== INSTRUCTIONS TO FOLLOW ==
The word "screenshot" marks the lines to report; pull each of them from the listing.
● ● ●
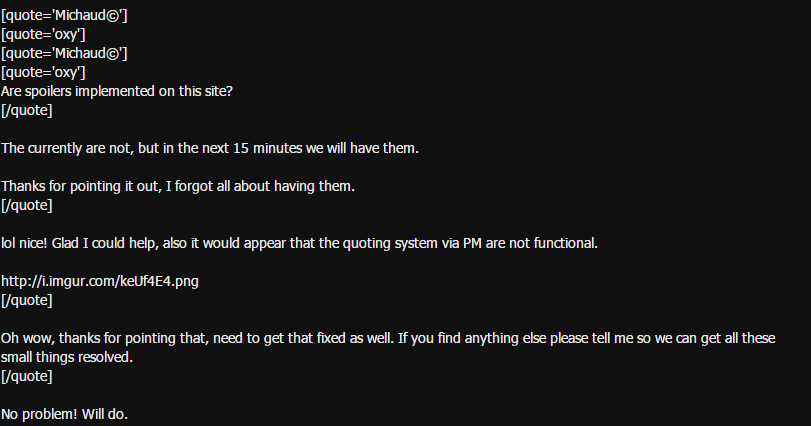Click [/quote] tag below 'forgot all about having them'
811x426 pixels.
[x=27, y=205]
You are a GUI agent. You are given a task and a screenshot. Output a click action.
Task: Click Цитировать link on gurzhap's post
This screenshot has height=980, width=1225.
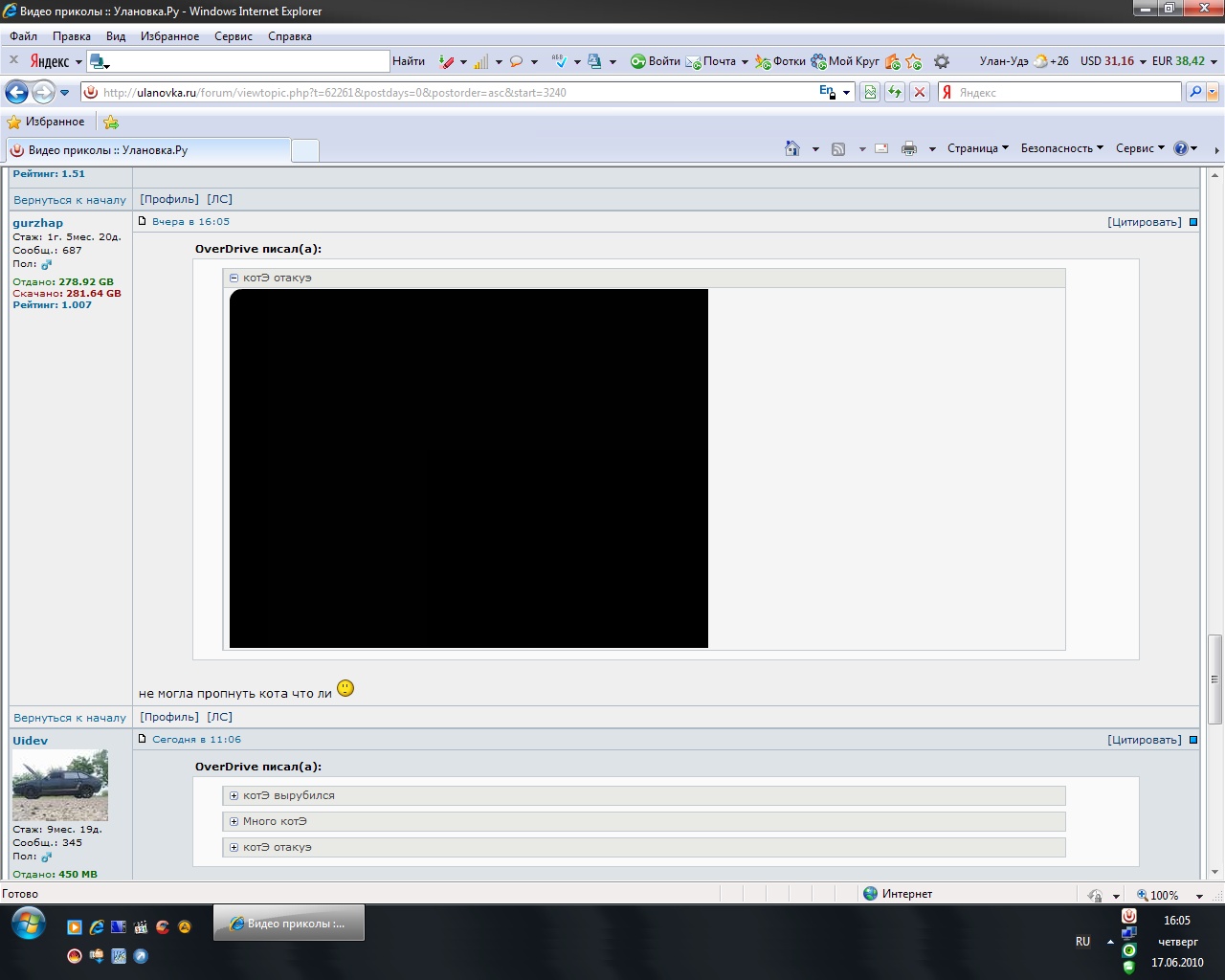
● ● ●
== WRITTEN RESPONSE ==
You are a GUI agent. You are given a task and a screenshot. Output a click action.
This screenshot has height=980, width=1225.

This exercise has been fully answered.